Words cannot express the gratitude I have for my marriage.
We have been married just shy of two years and they have been the greatest
years of my life. I have learned more about myself since marrying Tyler. We are
so similar, but we have different weaknesses and strengths that compliment each
other. The best part of our marriage is the fact that it is eternal. We were
sealed in the Mesa, Arizona LDS Temple. This means that our marriage will last
beyond the grave. We will be together forever. That is pretty romantic if you
ask me. But beyond the romance, it gives us an eternal perspective. We see
beyond the now. We work through any problems that arise because our marriage is
meant to last forever, so we have to treat it that way.
In October 1996, Elder Bruce C. Hafen of the Seventy gave a
talk in the LDS General Conference called Covenant Marriage. He talks about the
difference between our temple “covenant” marriages and “contractual” marriages.
He says that those in an eternal marriage give 100% while those in civil
marriages only give 50%. While I think that is not necessarily completely
accurate of all couples, it is true for most. When we are sealed in the temple,
we make covenants with God and our new spouse to stay true to each other and
work towards eternal perfection together. Therefore we strive to pour our heart
and soul into our marriages.
In his talk he describes three different difficulties or
“wolves” every marriage will face: “natural adversity”, our “own imperfections”,
and “excessive individualism”.
Some things we cannot control, but how we handle them will
make all of the difference. Natural adversities are things that are completely
out of our hands. Things like death, infertility, natural disasters, etc. I’m
sure every new mom experiences extreme anxiety about their newborn babies, and
I was no exception. For the first few weeks of her life I was terrified of
SIDS, and I still am. However, when she was so tiny my anxiety was exponential.
My husband reassured me; he held me and sweetly said that if she was one of
those choice spirits who gets called home early, we will be okay. Our baby is
still with us, but that sweet reassurance of his faith and testimony was enough
to calm my troubled mommy heart.
The other two wolves we do have control over: our own
imperfections and excessive individualism. We can individually make goals and
work on our weaknesses. After all that is what we are here for, to strive for
perfection. We also must strive to focus on our spouse, instead of ourselves.

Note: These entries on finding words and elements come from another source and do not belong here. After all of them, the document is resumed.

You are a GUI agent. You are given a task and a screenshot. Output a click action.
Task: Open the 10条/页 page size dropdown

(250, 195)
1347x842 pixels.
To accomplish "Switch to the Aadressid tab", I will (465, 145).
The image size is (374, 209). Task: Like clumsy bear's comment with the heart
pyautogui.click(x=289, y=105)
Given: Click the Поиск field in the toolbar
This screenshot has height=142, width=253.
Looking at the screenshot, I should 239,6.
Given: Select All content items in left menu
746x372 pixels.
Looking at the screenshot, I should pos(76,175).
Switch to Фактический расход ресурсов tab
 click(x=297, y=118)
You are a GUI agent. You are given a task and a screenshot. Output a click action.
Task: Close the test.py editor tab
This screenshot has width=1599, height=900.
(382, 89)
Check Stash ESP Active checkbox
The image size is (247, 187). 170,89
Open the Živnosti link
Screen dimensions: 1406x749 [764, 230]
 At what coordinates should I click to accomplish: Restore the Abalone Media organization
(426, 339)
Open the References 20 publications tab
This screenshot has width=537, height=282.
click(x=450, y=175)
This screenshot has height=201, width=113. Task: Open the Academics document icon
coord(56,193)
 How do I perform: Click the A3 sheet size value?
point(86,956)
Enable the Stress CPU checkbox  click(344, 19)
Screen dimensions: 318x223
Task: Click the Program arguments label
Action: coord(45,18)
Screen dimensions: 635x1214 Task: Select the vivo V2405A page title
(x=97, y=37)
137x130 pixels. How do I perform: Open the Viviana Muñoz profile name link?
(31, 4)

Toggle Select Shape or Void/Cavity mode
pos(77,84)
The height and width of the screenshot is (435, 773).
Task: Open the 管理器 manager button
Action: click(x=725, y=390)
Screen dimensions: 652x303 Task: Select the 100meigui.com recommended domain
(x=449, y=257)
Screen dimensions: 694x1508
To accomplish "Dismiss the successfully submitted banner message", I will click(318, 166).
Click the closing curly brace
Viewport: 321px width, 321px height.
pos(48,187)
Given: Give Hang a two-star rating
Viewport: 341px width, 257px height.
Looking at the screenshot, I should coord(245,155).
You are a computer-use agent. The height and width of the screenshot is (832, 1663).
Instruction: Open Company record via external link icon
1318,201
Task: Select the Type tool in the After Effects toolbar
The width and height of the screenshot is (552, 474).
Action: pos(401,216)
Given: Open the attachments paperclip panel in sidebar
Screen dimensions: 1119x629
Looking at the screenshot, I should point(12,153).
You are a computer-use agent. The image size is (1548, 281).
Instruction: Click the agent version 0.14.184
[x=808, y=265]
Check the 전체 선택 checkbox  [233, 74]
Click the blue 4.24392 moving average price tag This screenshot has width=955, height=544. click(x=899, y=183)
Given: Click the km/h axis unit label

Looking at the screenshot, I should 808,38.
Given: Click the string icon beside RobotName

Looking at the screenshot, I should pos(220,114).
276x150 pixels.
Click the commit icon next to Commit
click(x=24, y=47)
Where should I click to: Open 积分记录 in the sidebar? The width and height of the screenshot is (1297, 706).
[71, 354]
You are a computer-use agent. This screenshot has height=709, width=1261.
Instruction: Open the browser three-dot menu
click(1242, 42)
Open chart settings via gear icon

We should not be so selfish to only think of our own wants and needs. I’m sure
that marriages will withstand the test of time if each spouse focuses on the other’s
wants and needs.
I know that I do not give 100% of myself to my marriage and
that is something I need to work on. Distractions come and it is easy to get off
track, but it is never too late to make changes. I would hope that whoever out
there is reading my blog will take a long hard look at their marriages and find
the things that they themselves can work on. I encourage you to focus on your
spouse; what are his/her wants and needs? How can you meet those needs? Even if
you are not a member of the Church of Jesus Christ of Latter Day Saints, you
can strive to have a covenant marriage and give 100%.